Phase Two (post-deployment) is the genuinely novel part. It inserts a lightweight adapter of just 2,048 parameters at transformer layer 22 and tunes only that adapter with DPO, using the Phase One model as the frozen reference. The trick is converting sparse, noisy task feedback into pairwise preference data through a task-relevance reward model, so the agent learns to bias its writing toward what the deployed tasks reward, without touching the base weights or needing dense supervision.

Key results

  • VideoMME: 67.9% accuracy (P1+P2) versus 61.6% baseline and 64.4% after Phase One alone. Memory coverage rose to 79.3% and precision to 85.6%. So both phases help, and Phase Two does most of the heavy lifting on this benchmark.
  • EgoLife: 45.4% accuracy versus 38.4% baseline, the largest absolute gain at +7.0 points, with precision climbing from 73.3% to 80.5%. Egocentric daily-life video is exactly the regime where indiscriminate memorization fails, so a task-focused policy pays off most here.
  • EgoTempo: 27.6% accuracy versus 22.3% baseline (+5.3). Note the absolute numbers stay low across all methods. Temporal reasoning over egocentric streams is far from solved, and the paper concedes a GPT-5.2 reference slightly edges TaskMem on EgoTempo’s temporal questions despite TaskMem’s higher precision.
  • Phase split matters: across all three, Phase One gives a modest bump (1–2 points) and Phase Two delivers the rest. That is strong evidence that task-relevance shaping, not just better generic summarization, is what moves the needle.

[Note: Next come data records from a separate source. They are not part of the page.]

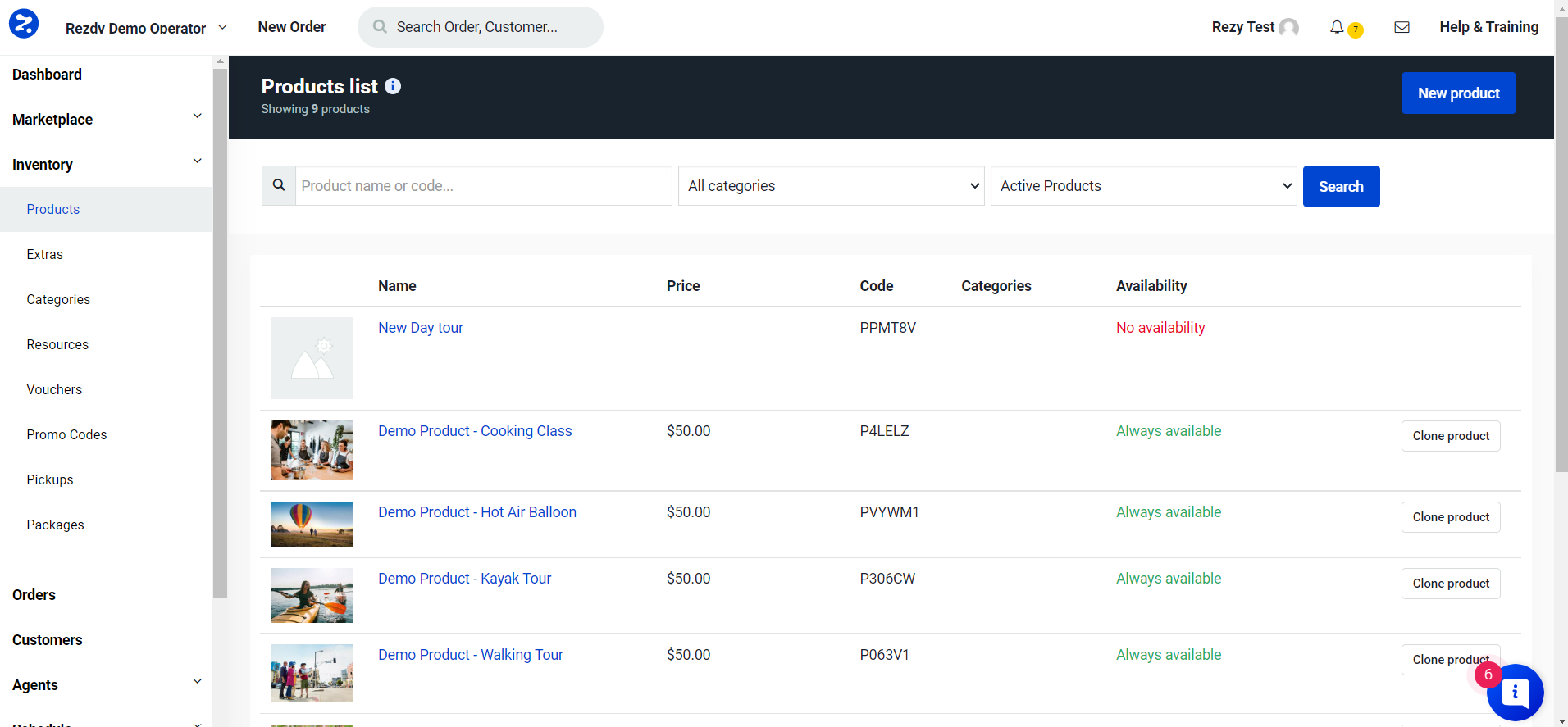
Task: Clone the Hot Air Balloon product
Action: pos(1450,517)
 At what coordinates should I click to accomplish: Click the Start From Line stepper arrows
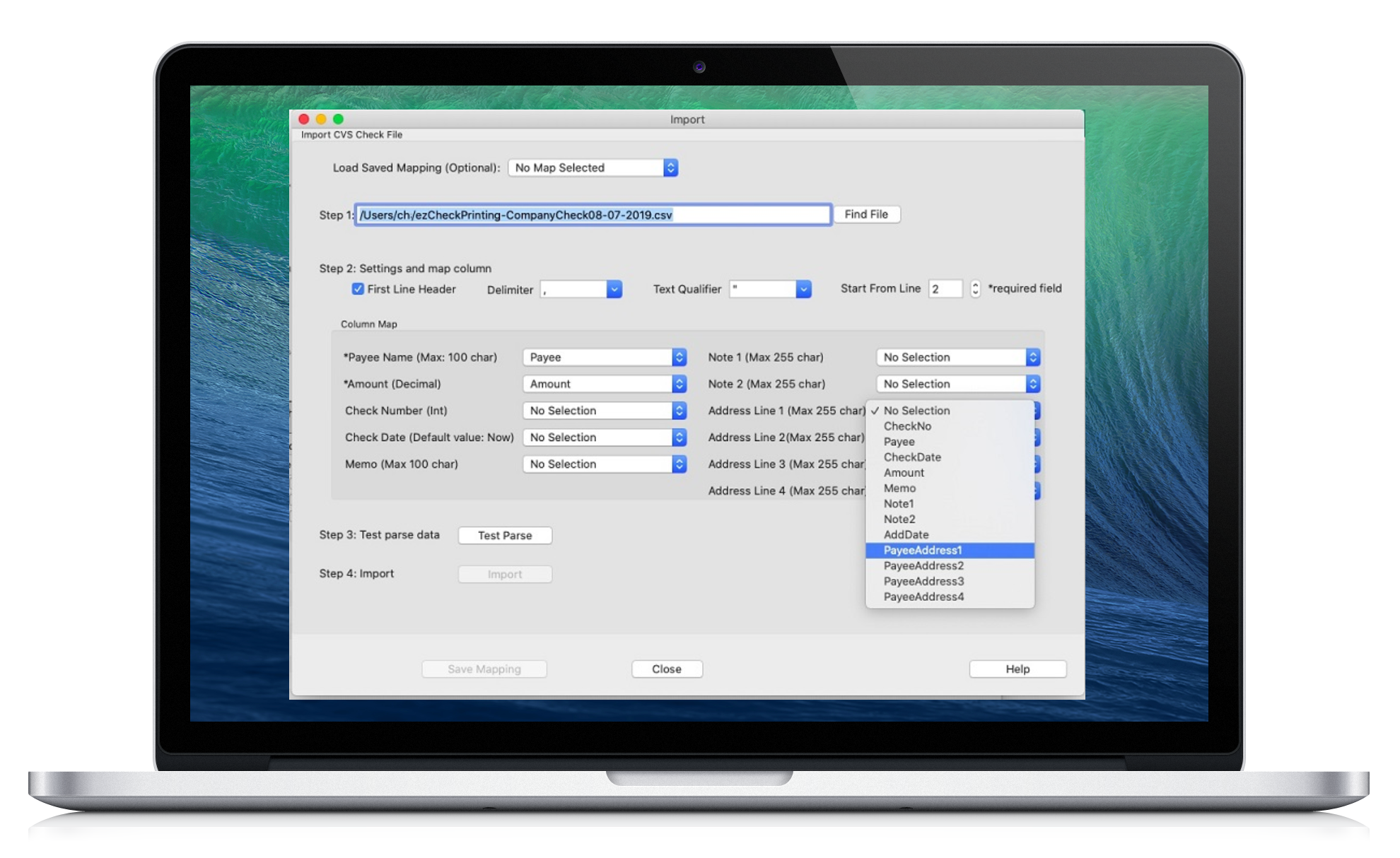coord(975,288)
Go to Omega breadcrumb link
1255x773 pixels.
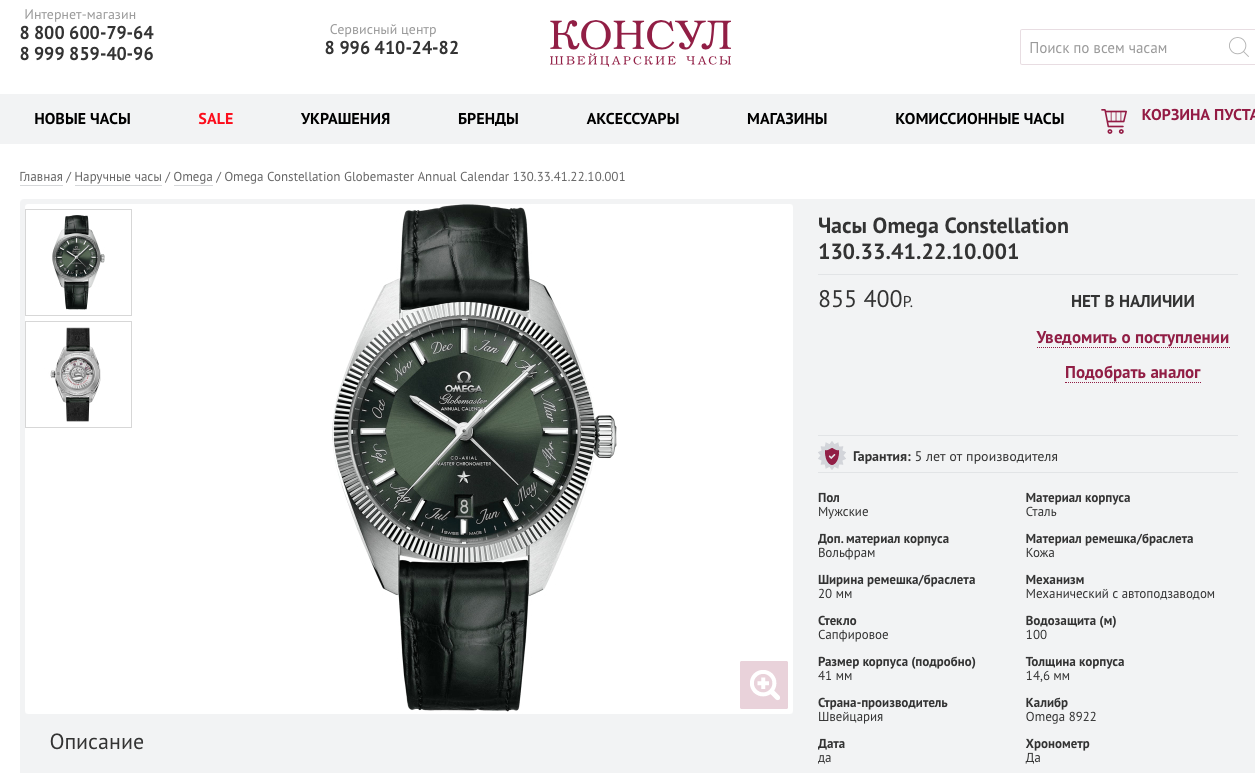(193, 177)
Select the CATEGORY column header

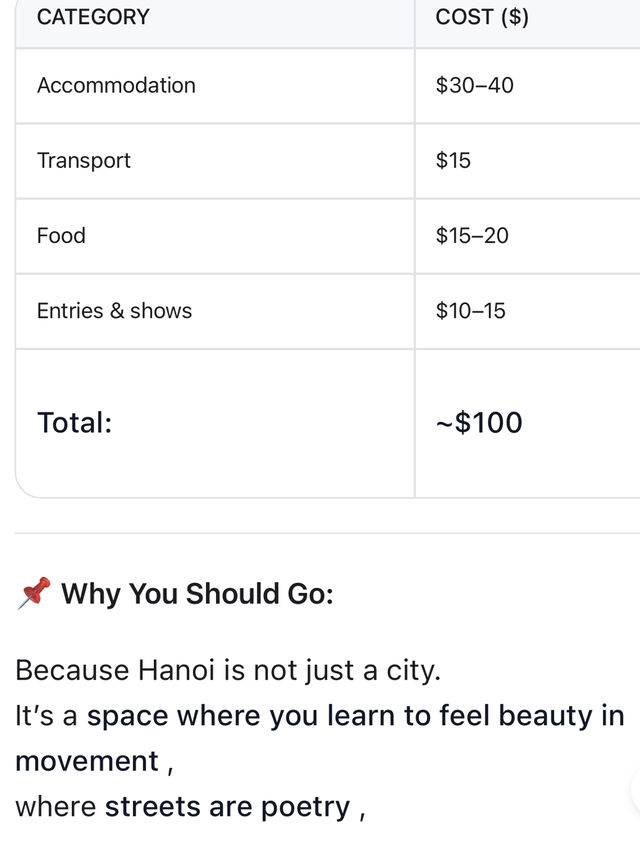coord(93,17)
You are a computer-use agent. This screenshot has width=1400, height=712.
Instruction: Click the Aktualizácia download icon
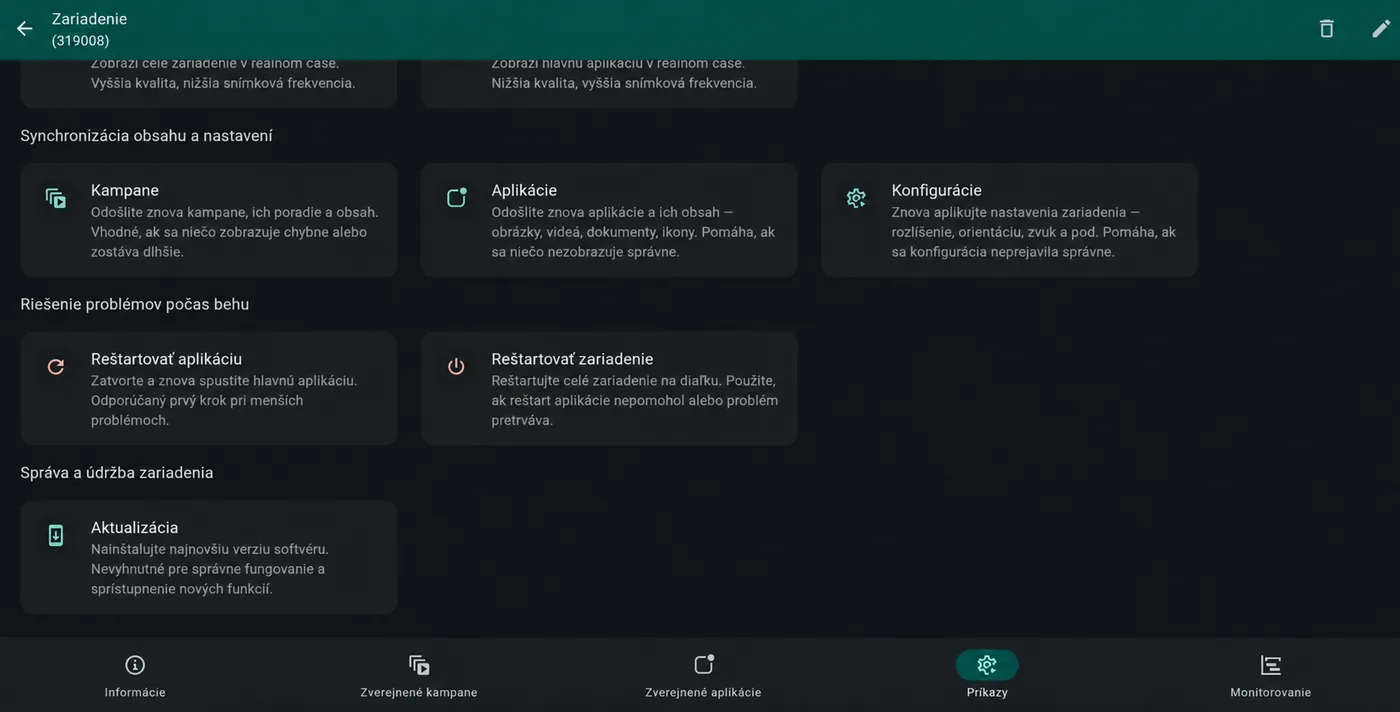(x=56, y=535)
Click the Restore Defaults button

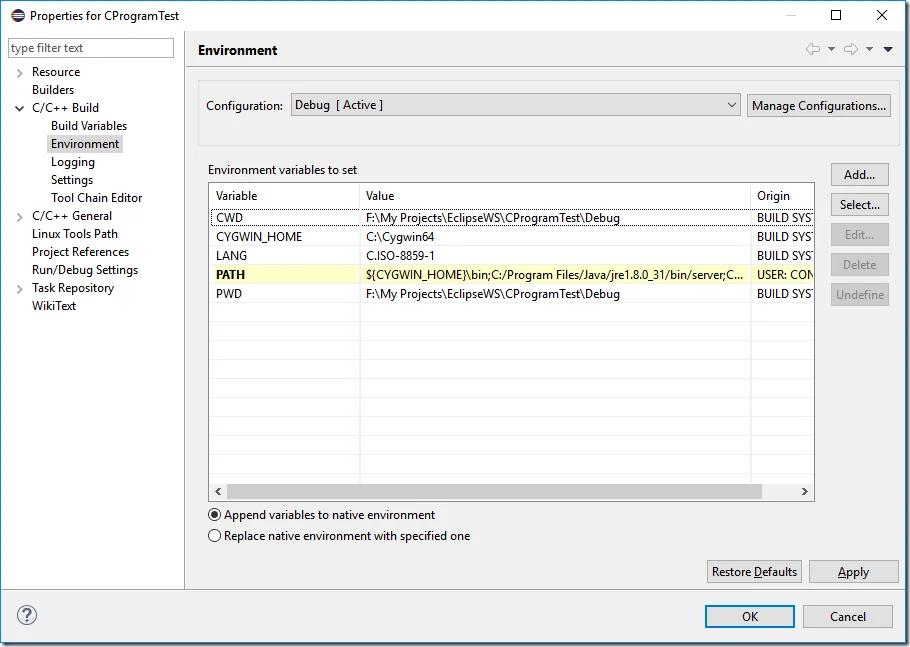754,571
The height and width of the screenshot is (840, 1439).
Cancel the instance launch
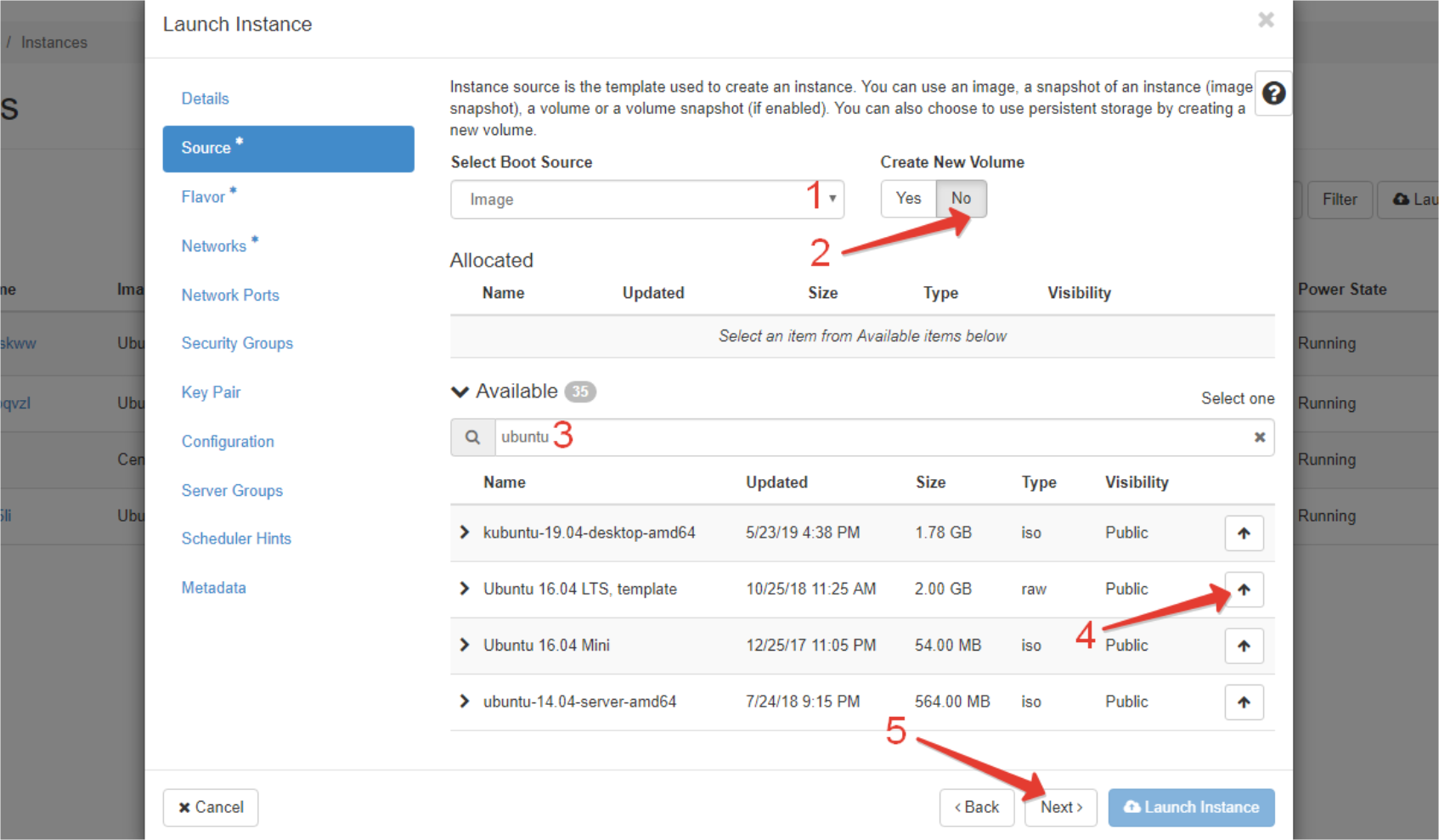211,808
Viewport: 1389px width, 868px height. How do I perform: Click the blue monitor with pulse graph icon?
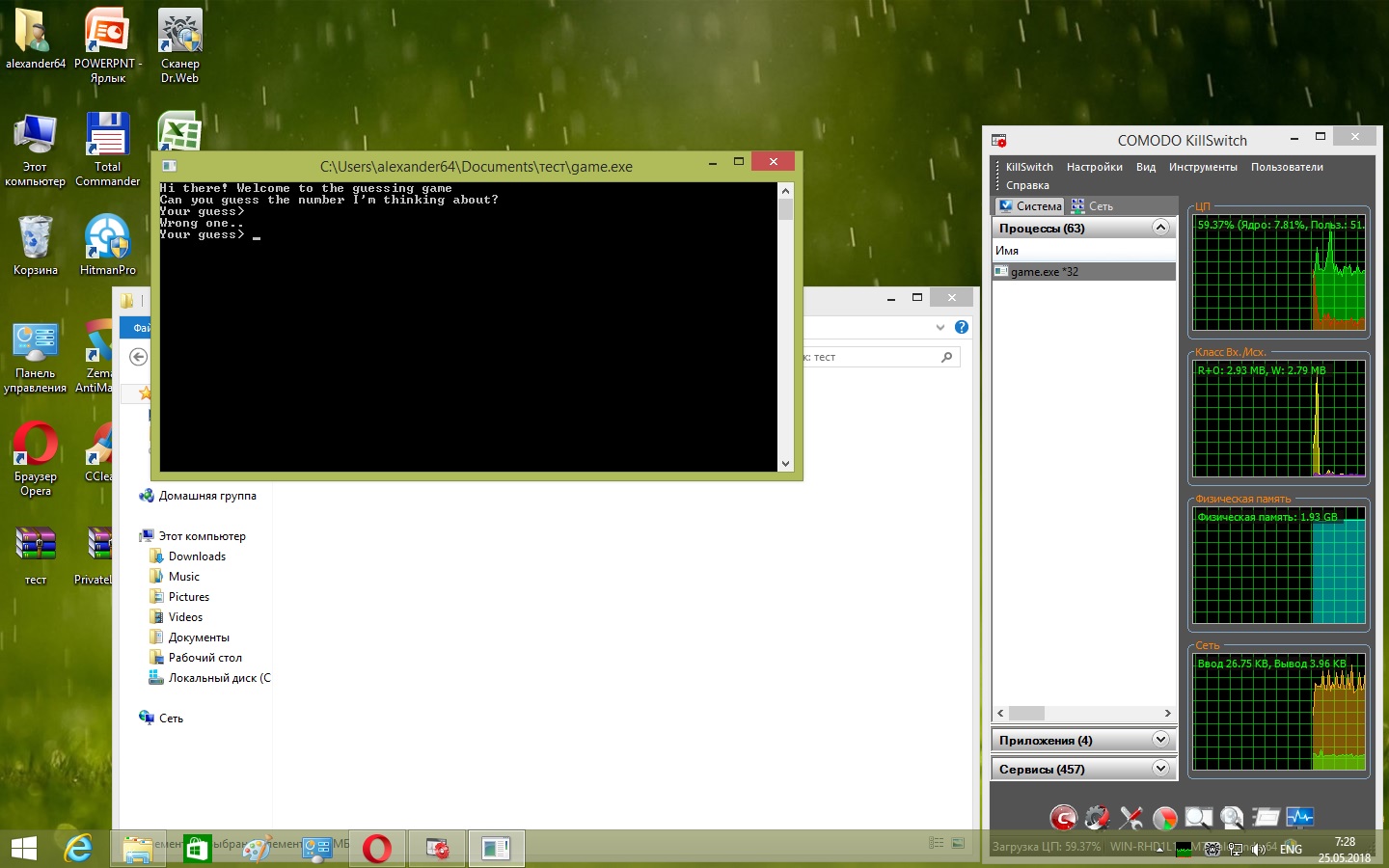tap(1299, 818)

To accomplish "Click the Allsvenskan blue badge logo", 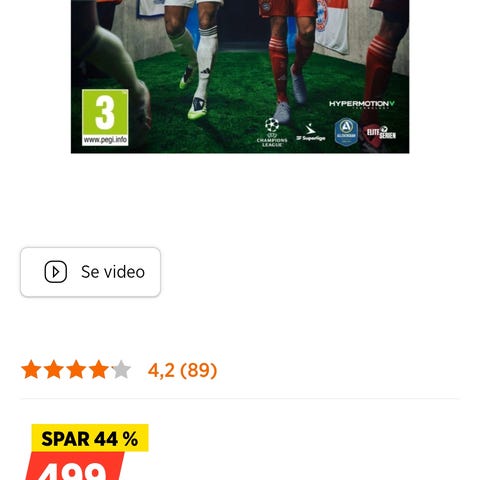I will pyautogui.click(x=346, y=132).
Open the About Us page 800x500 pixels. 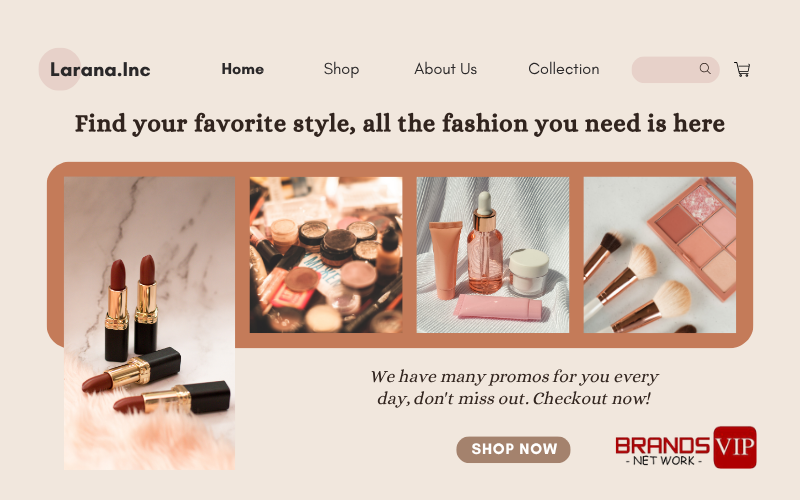tap(445, 69)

Why this is worth attention now

This lands as agents move from single-turn chat to long-horizon, continuously-observing roles: wearables, assistants watching a screen, robots logging a day. In that setting, a frozen captioner is a liability, and retraining a 30B model per deployment is absurd. TaskMem’s answer is to freeze the backbone and ship a 2K-parameter adapter that adapts memorization to the local task distribution. That is the kind of cheap, deployable knob that could actually survive contact with production. Whether the adapter idea generalizes beyond VQA is the open bet.

Limits and open questions

The paper has no explicit limitations section, which is its own tell. The evaluation is entirely VQA-style: answer a question from memory. It does not show the policy helping on planning, tool use, or action selection, which is where “agent memory” ultimately needs to prove itself. Phase Two also requires real task feedback from the deployment environment to build preference pairs. In a cold-start setting with no task signal, you are back to Phase One quality. The quality reward leans on GPT-4o and Gemini-2.5-Flash as judges, inheriting their biases and cost. And the absolute EgoTempo numbers (sub-30%) are a reminder that even the best version is far from reliable on temporal reasoning. Read this as a strong demonstration that what to memorize is learnable and cheap to adapt, not as a finished long-term-memory system.

FAQ

What is TaskMem and how is it different from RAG-style agent memory?

TaskMem is a framework that trains the memory-writing policy of a multimodal agent with reinforcement learning, rather than improving retrieval over a fixed store. RAG-style systems assume the memory already exists and focus on fetching; TaskMem focuses on deciding what to write down from a streaming video in the first place, shaped by the downstream task distribution.

What base model and benchmarks does TaskMem use?

It is built on Qwen3-VL-30B-A3B and evaluated on VideoMME, EgoLife, and EgoTempo, each reformulated into a streaming scenario where the agent must answer questions from its own generated memory rather than re-watching the raw video.

How much does TaskMem improve over the Qwen3-VL baseline?

Accuracy gains of 6.3 points on VideoMME (to 67.9%), 7.0 on EgoLife (to 45.4%), and 5.3 on EgoTempo (to 27.6%), with most of the gain coming from the Phase Two DPO adapter rather than the Phase One RL pre-training.